# [Apply what you read]
a - From the service animal policy text, list every thing that a service animal is not required to do or have.
b - Copy the part of the service animal policy text starting with "A service animal is" and going on through "to riders with service animals.".

*** Exercise text Section Begins ***

State and federal law prohibit driver-partners using the RideSpider Services and App from denying service to riders with service animals because of the service animals, and from otherwise discriminating against riders with service animals. As explained in RideSpider’s Non-Discrimination Policy, driver-partners who engage in discriminatory conduct in violation of this legal obligation will lose their ability to use the Driver App.
What is a Service Animal?
A service animal is an animal that is trained to work or perform tasks for an individual with a disability.
The law provides that there are only two questions that a driver-partner may ask to confirm that a rider’s animal is a service animal: (1) Is the animal required because of a disability? And, (2) What work or task has the animal been trained to perform? The driver-partner may not request that the rider present documentation proving that the rider’s animal is a service animal.
There is no requirement that a service animal wear a tag, be registered, or display any kind of proof that it is a service animal.
Legal Obligations of Driver-Partners
Driver-partners have a legal obligation to provide service to riders with service animals.

*** Exercise text Section Ends ***
*** Listed records Section Begins ***

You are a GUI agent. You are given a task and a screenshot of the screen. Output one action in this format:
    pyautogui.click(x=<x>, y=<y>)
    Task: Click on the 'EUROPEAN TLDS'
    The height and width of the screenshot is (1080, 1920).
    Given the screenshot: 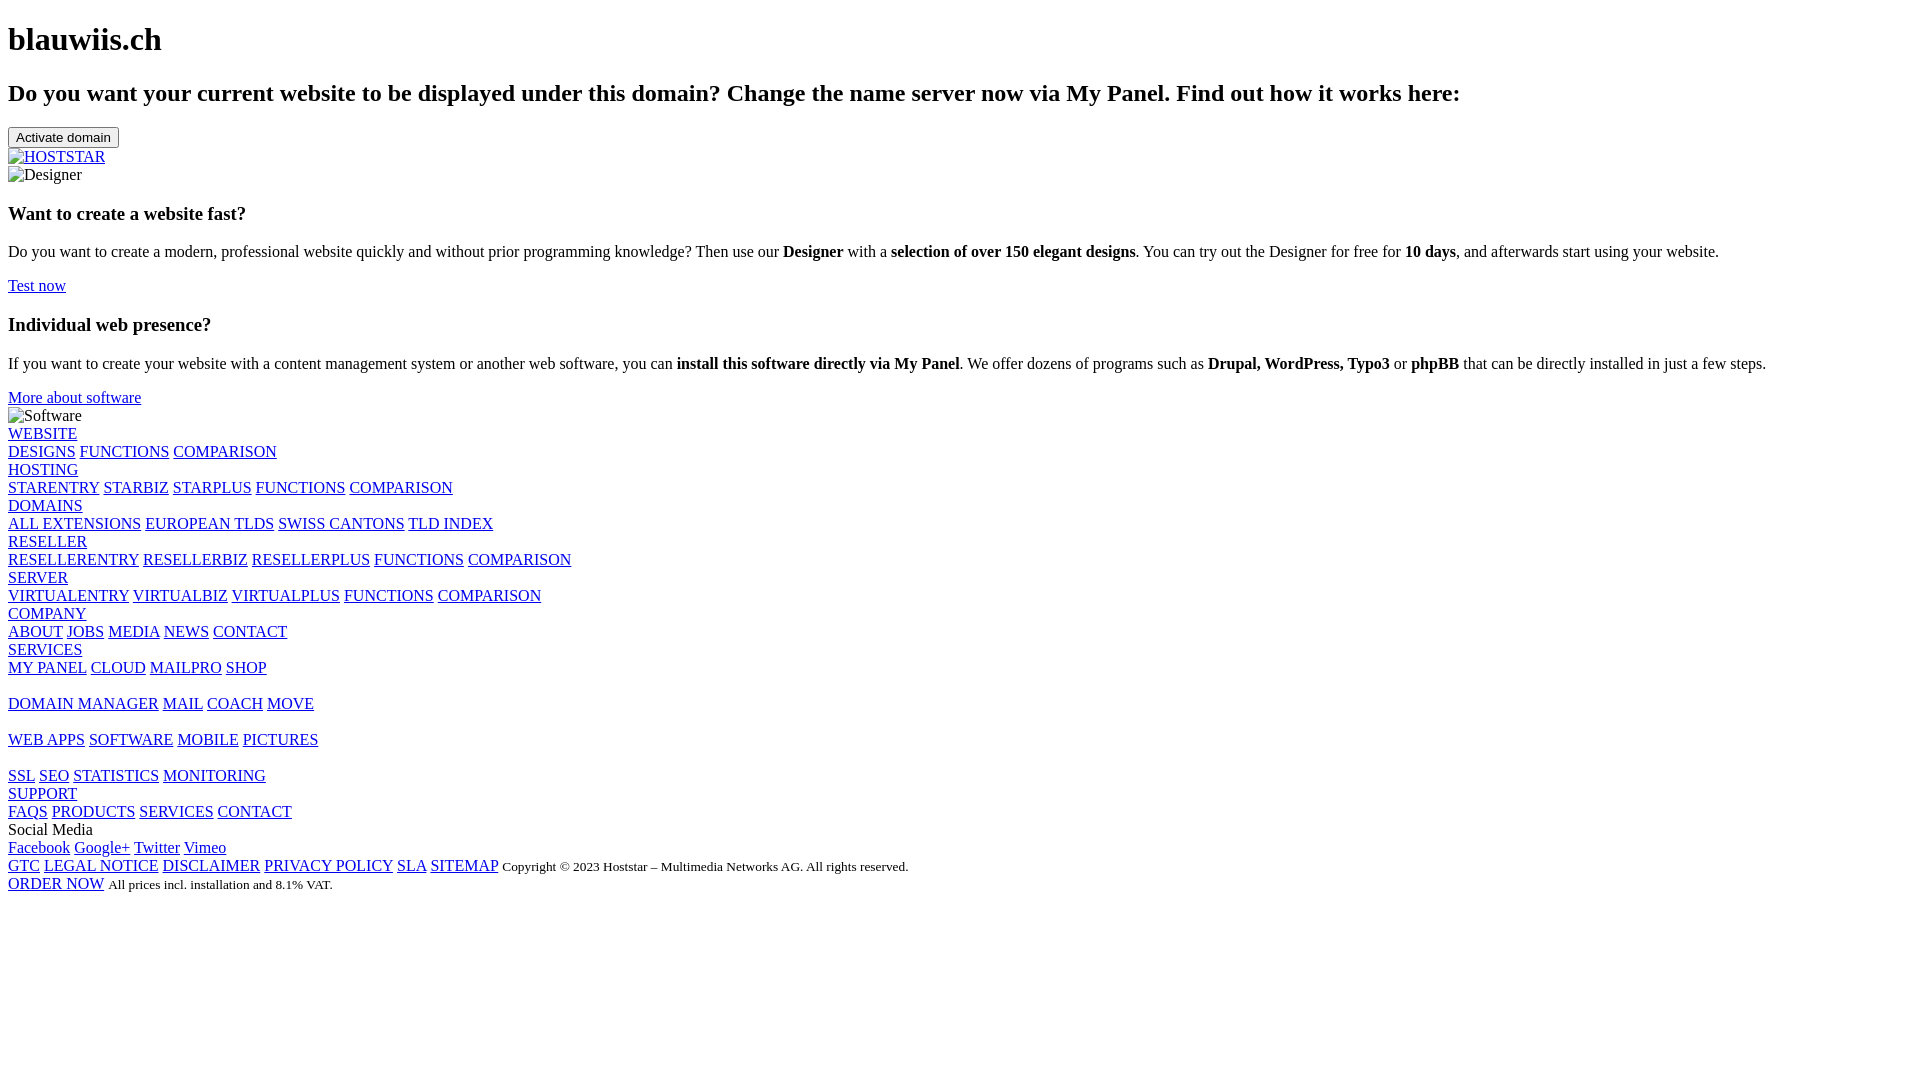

*** Listed records Section Ends ***
*** Listed records Section Begins ***

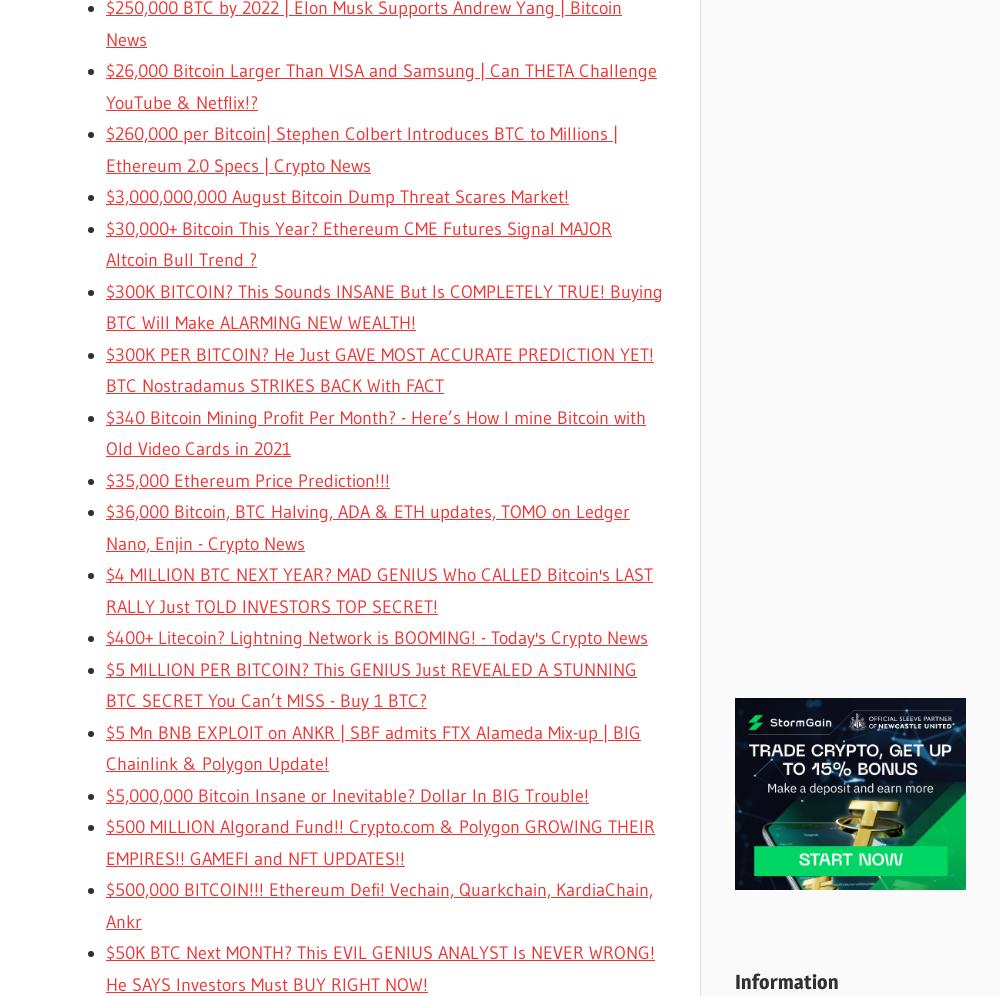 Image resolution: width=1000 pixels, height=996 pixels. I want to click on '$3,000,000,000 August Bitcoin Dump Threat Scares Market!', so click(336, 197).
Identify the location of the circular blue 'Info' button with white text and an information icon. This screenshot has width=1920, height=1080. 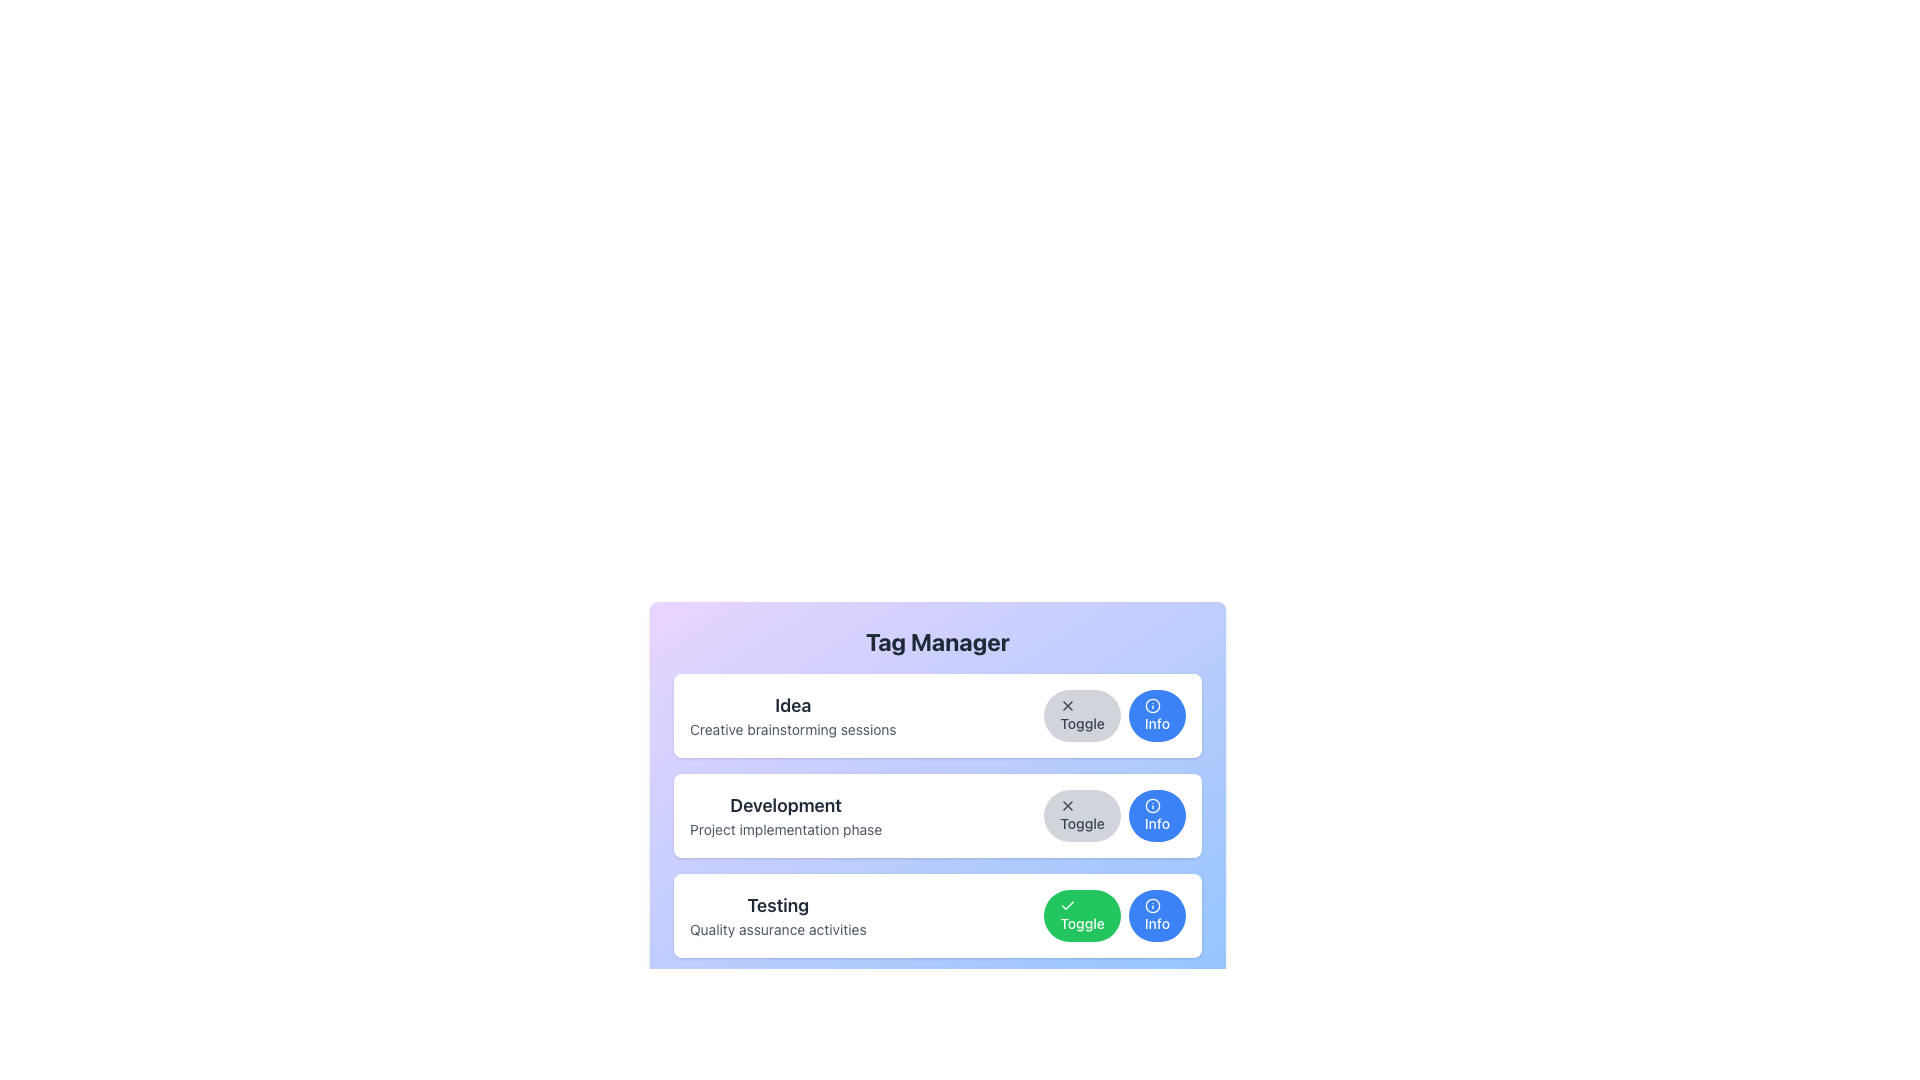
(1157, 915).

*** Listed records Section Ends ***

# [Task solutions]
a -
- wear a tag
- be registered
- display any kind of proof that it is a service animal

b -
A service animal is an animal that is trained to work or perform tasks for an individual with a disability.
The law provides that there are only two questions that a driver-partner may ask to confirm that a rider’s animal is a service animal: (1) Is the animal required because of a disability? And, (2) What work or task has the animal been trained to perform? The driver-partner may not request that the rider present documentation proving that the rider’s animal is a service animal.
There is no requirement that a service animal wear a tag, be registered, or display any kind of proof that it is a service animal.
Legal Obligations of Driver-Partners
Driver-partners have a legal obligation to provide service to riders with service animals.